While the mere mention of a playground fills most of us with nostalgic sentiment, the image that typically springs to mind is of an occupied set of structures, given context and purpose through the creatively charged presence of the young people who claim them exclusively as their own. Towers, planks, slides, and tunnels are assimilated effortlessly into impromptu narratives as secrets are whispered, knees are bloodied, and trial runs at adult constructs are made within the safety of a private juvenile world. In Kids City, Bohbot turns this image on its head, capturing the static, alien world of New York City playgrounds after hours, when the surrounding urban landscape forms their visual context and brings out the architectural particularities and peculiarities of each.

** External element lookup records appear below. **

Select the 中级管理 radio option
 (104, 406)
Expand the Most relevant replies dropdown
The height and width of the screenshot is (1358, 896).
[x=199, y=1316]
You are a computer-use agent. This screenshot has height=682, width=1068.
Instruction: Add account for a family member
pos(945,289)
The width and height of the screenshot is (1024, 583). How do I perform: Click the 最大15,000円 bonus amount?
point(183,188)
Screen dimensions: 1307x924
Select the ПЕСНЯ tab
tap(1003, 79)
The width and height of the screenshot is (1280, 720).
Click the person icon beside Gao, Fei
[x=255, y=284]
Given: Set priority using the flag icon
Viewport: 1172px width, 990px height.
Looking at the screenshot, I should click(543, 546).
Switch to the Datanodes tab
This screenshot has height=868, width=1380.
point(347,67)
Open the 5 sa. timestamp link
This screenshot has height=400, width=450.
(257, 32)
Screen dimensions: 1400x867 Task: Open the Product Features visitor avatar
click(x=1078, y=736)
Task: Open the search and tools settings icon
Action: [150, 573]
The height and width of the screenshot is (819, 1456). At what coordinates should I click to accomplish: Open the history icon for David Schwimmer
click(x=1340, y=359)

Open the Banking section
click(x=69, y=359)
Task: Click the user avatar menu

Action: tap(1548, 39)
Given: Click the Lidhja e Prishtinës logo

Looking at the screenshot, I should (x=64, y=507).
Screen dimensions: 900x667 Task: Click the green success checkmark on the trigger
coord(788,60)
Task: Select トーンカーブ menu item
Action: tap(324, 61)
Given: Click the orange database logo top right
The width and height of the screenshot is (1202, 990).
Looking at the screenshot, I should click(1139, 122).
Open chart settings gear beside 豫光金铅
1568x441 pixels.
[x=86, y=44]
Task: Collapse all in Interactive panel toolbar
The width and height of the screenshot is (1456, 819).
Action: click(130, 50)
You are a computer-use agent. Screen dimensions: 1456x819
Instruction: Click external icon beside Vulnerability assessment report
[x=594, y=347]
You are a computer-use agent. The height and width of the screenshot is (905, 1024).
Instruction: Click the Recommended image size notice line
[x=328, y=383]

Originally begun to challenge the common adage that New York is not a city in which to raise a child, this series reveals something beyond a mere proliferation of child-friendly spaces: namely, the way in which children’s imaginative projections infuse the otherwise obscure, incongruous structures comprising a typical urban playground with profound meaning and coherence. Without youthful cartographers planting flags and filling in the spaces between the tangled lattice of jungle gym bars, these idle spaces peppering the city lose their charm, even verge on uncanny—particularly seen past their usual occupants’ bedtimes, as they are here. By night, these miniature worlds form their own subsidiary skylines, and cumulatively form a collection of true ‘kids’ cities’ hidden within the larger metropolis, the logic and symbolism of their structures as dependent on their tiny denizens as those of New York City on their adult counterparts.